Once deployed, you can interact with your agent using its unique resource name.

Create a remote session

The remote_app object from the previous step already has the connection.

# If you are in a new script or used the ADK CLI to deploy, you can connect like this:
# remote_app = reasoning_engines.ReasoningEngine("your-agent-resource-name")
remote_session = remote_app.create_session(user_id="u_456")
print(remote_session)

Expected output for create_session (remote):

{'events': [],
'user_id': 'u_456',
'state': {},
'id': '7543472750996750336',
'app_name': '7917477678498709504',
'last_update_time': 1743683353.030133}

id is the session ID, and app_name is the resource ID of the deployed agent on Agent Engine.

Send queries to your remote agent

for event in remote_app.stream_query(
    user_id="u_456",
    session_id=remote_session["id"],
    message="whats the weather in new york",
):
    print(event)

Expected output for stream_query (remote):

{'parts': [{'function_call': {'id': 'af-f1906423-a531-4ecf-a1ef-723b05e85321', 'args': {'city': 'new york'}, 'name': 'get_weather'}}], 'role': 'model'}
{'parts': [{'function_response': {'id': 'af-f1906423-a531-4ecf-a1ef-723b05e85321', 'name': 'get_weather', 'response': {'status': 'success', 'report': 'The weather in New York is sunny with a temperature of 25 degrees Celsius (41 degrees Fahrenheit).'}}}], 'role': 'user'}
{'parts': [{'text': 'The weather in New York is sunny with a temperature of 25 degrees Celsius (41 degrees Fahrenheit).'}], 'role': 'model'}

Sending Multimodal Queries

To send multimodal queries (e.g., including images) to your agent, you can construct the message parameter of stream_query with a list of types.Part objects. Each part can be text or an image.

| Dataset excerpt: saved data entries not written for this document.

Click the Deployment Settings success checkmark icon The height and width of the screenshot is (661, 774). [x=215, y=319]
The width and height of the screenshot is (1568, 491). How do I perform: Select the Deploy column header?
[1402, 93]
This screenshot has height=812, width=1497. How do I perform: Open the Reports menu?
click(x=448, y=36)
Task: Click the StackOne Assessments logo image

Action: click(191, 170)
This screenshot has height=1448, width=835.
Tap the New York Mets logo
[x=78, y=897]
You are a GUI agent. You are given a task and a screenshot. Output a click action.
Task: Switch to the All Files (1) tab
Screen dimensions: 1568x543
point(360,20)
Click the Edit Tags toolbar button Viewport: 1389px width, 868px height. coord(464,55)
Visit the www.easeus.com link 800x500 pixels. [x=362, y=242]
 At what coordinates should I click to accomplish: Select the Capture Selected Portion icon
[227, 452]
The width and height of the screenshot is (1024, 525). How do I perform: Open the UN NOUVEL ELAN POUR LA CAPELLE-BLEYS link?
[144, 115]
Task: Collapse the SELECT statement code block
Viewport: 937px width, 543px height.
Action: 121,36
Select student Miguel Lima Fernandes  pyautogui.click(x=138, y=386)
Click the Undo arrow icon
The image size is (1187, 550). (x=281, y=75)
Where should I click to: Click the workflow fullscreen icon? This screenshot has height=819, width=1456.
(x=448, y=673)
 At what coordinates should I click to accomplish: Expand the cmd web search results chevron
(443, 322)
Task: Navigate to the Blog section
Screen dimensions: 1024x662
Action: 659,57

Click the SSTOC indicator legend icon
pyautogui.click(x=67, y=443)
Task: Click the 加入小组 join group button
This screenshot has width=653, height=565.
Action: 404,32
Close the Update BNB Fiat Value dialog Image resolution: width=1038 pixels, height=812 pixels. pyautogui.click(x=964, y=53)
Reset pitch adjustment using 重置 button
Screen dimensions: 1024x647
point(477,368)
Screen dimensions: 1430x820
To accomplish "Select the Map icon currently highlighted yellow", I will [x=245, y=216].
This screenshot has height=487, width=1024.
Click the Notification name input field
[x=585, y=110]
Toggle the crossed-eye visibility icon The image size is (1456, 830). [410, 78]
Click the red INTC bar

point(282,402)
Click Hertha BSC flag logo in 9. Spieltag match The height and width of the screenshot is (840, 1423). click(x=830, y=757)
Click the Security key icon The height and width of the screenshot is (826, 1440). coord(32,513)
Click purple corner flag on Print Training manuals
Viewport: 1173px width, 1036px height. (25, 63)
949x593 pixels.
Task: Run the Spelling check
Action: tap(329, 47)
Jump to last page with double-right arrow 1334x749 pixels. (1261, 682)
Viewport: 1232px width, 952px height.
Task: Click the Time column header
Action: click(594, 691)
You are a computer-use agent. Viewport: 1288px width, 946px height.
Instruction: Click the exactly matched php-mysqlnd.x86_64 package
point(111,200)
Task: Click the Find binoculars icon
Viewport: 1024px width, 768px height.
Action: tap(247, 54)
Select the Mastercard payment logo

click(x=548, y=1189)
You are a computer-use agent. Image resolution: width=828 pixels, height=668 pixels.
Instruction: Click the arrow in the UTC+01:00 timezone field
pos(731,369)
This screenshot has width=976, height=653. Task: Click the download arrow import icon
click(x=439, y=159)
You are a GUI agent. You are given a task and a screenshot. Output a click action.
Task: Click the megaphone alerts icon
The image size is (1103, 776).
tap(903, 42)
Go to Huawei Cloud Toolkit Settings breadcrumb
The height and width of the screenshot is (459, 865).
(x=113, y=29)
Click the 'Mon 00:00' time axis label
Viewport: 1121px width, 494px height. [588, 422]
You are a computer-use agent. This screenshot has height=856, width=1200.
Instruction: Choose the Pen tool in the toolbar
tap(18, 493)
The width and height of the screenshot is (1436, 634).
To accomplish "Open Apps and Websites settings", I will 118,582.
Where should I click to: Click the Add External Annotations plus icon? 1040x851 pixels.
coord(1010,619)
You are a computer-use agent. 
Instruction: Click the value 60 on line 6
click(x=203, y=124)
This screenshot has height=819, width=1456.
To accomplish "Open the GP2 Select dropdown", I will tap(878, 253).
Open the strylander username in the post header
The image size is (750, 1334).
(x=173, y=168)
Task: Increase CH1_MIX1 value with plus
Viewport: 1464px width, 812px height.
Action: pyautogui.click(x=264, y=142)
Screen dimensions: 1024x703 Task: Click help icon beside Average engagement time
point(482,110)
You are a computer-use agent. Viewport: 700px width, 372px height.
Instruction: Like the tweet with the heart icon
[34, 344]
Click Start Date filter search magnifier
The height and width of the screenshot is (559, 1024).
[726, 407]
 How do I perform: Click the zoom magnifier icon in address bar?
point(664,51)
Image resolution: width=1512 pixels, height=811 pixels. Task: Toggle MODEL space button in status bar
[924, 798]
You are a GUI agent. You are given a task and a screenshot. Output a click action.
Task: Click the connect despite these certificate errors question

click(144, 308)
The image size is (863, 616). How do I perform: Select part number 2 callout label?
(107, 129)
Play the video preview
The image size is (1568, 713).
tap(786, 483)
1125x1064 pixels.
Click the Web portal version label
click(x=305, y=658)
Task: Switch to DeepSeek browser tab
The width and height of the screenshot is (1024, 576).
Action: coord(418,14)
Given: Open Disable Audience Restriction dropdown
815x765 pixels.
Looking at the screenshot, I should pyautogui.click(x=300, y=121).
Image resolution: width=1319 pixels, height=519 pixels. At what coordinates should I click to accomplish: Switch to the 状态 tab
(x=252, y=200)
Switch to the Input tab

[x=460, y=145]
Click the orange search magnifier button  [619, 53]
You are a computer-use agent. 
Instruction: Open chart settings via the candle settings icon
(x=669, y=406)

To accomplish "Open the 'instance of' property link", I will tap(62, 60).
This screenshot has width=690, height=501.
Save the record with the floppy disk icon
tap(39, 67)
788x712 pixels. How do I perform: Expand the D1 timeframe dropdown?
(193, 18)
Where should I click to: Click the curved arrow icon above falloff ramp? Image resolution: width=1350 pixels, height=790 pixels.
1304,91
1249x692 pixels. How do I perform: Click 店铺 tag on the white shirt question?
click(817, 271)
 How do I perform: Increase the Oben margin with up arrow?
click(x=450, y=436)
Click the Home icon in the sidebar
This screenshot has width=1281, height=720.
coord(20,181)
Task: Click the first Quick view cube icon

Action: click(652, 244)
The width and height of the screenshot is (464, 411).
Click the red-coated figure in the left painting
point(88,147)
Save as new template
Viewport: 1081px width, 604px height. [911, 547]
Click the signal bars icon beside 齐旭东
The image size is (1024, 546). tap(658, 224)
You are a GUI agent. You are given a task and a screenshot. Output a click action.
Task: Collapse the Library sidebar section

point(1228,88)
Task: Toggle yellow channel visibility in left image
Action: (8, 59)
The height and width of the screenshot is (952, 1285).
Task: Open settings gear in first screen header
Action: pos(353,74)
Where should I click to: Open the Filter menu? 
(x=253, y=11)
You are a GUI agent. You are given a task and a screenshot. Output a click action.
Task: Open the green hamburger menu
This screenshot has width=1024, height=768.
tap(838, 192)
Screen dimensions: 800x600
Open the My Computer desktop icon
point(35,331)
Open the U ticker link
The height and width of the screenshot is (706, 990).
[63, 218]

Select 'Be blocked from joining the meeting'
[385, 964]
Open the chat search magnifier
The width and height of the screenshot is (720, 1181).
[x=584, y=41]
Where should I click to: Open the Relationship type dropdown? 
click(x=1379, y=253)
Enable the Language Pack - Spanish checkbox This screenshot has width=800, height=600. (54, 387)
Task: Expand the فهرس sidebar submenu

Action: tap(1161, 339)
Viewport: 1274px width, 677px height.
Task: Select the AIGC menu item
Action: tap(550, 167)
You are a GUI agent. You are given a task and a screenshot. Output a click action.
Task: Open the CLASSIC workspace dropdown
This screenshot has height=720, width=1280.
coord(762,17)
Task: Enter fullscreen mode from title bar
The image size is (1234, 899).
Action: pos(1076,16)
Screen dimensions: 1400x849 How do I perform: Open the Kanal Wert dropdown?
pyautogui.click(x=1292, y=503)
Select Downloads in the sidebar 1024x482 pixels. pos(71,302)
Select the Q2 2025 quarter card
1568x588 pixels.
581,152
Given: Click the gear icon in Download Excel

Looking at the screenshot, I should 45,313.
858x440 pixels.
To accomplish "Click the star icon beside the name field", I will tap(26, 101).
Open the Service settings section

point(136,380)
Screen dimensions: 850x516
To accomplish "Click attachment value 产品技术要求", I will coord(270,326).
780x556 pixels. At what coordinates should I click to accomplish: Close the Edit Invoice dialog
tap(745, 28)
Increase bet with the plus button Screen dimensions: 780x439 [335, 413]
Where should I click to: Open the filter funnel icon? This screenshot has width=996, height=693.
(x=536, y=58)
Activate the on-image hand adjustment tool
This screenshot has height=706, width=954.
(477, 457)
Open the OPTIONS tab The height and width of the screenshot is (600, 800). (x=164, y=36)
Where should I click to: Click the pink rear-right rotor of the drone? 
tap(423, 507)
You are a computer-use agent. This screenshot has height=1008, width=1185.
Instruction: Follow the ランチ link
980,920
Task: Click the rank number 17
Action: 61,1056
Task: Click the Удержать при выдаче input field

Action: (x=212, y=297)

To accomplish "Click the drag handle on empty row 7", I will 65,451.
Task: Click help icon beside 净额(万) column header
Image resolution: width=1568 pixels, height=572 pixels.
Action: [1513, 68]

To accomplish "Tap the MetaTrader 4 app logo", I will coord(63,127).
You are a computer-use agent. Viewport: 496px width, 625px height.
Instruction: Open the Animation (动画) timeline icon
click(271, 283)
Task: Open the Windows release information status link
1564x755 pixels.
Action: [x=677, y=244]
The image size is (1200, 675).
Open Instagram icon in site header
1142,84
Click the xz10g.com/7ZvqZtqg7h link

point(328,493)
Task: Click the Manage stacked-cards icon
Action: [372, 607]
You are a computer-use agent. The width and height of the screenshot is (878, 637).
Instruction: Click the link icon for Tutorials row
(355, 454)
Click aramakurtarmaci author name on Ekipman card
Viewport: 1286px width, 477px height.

To include an image, you can use types.Part.from_uri, providing a Google Cloud Storage (GCS) URI for the image.

from google.genai import types

image_part = types.Part.from_uri(
    file_uri="gs://cloud-samples-data/generative-ai/image/scones.jpg",
    mime_type="image/jpeg",
)
text_part = types.Part.from_text(
    text="What is in this image?",
)

for event in remote_app.stream_query(
    user_id="u_456",
    session_id=remote_session["id"],
    message=[text_part, image_part],
):
    print(event)

Note

While the underlying communication with the model may involve Base64 encoding for images, the recommended and supported method for sending image data to an agent deployed on Agent Engine is by providing a GCS URI.

Step 7: Clean up

After you have finished, it is a good practice to clean up your cloud resources. You can delete the deployed Agent Engine instance to avoid any unexpected charges on your Google Cloud account.

remote_app.delete(force=True)

force=True will also delete any child resources that were generated from the deployed agent, such as sessions.

You can also delete your deployed agent via the Agent Engine UI on Google Cloud.